Now, about 3km from Tyndrum, the path still follows the Old Military Road, as it has done the whole way. I passed a gate with a sign with black lettering on white that read "please close gate". There was no fence on either side, just this rusty old gate. The tinkling of little streams and burns keeps solo walkers company.

Finally, walking above a steep river gorge as I descended into Tyndrum. The smell of wood smoke was in the air as I passed tree stumps carved to form a perching owl, a fox and a squirrel, an eagle catching a fish. A sooty grey cat sat by the red door of a whitewashed slate-roofed cottage.

In Tyndrum you can take your pick of two stations - Upper Tyndrum or Tyndrum Lower. Less than a kilometre apart, trains from Fort William stop at Upper and trains from Oban at Lower. The coaches join together at Crianlarich, one stop down the line.

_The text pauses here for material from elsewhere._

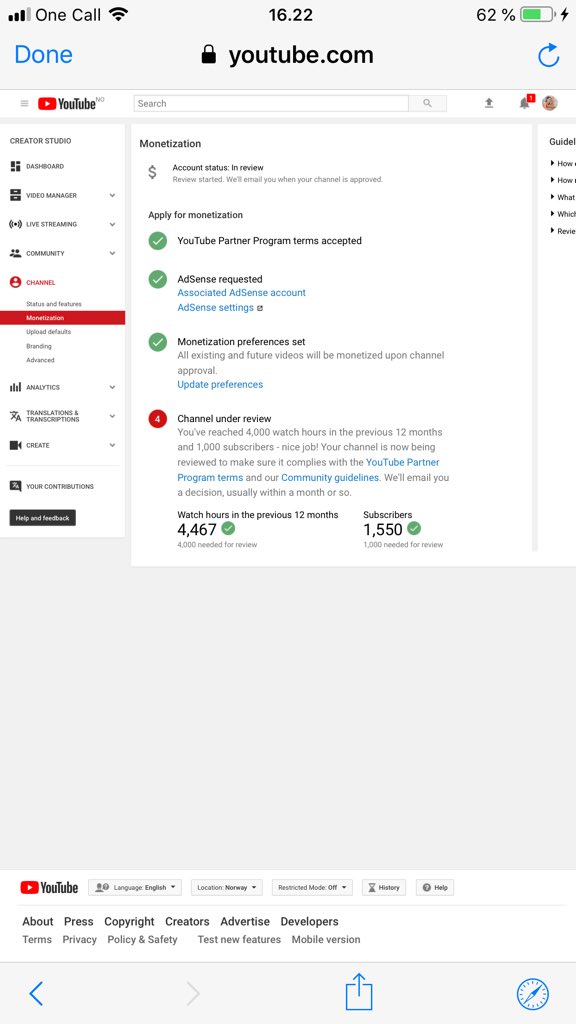Expand the Analytics sidebar section
The height and width of the screenshot is (1024, 576).
63,387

below one of the horseshoe curve viaducts, Beinn a' Chaisteil above, I chatted with a man from Cumbria...

Painting Scotland by Rail - Sponsored by ScotRail

Since 2008 I've been working on a long-term project to explore Scotland by rail. As part of this my artworks have been exhibited at various railway-related events across the country. The sponsorship of railway operator ScotRail is absolutely invaluable to me in continuing this project.

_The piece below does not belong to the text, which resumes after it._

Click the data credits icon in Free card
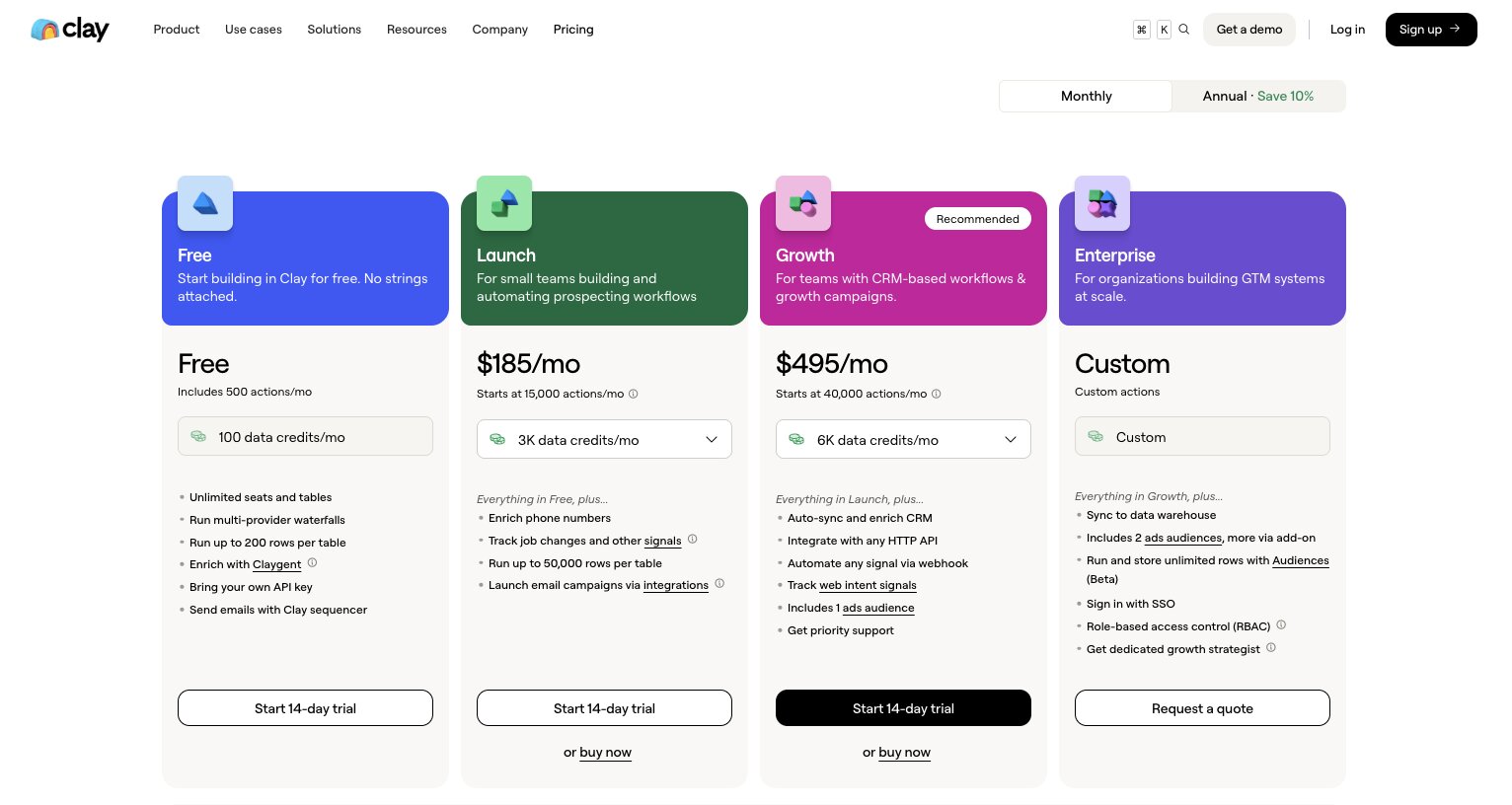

I hope that my railway travels and the resulting drawings and paintings will encourage others to explore Scotland for themselves. Train is a great way to travel. It gives access to a wealth of wonderful landscapes and there's nothing quite as relaxing as sitting by the window and watching the world trundle past.

 view from a window, on the Glasgow - Stranraer line, pencil on paper, 15x21cm

It's fun to write a list of all the birds seen on a journey and really satisfying to make quick sketches out the window. There's only a second or two before the object or scene has been passed and memory and artistic license have to kick-in. Some of these quick window sketches of mine have been used to create often much larger finished paintings back in the studio.

cottage remains, steep forest clearing south-east of Elgin, pencil on card, 10x11cm

 For those who commute - travelling a route regularly needn't make it boring, in fact quite the opposite. I now know to look for that clifftop herd of bison on the approach to Aberdeen, or those small ponds on the right between Falkirk High and Croy where mallards and tufted ducks swim and you sometimes see a few teal that have flown in to join them. Or south-east of Elgin the remains of a cottage among stumps of felled trees - what family or railway worker once lived there?


In these postings I'm going to write about days out I've had along Scottish railway lines. Looking initially at the West Highland Lines from Glasgow to Oban and Mallaig I'll describe walks walked and wildlife watched. I'll mention interesting historic sites and probably wont be able to resist telling you about some of the cafes I visit... I do hope that you too will be inspired to get out on the trains and start to explore Scotland by rail.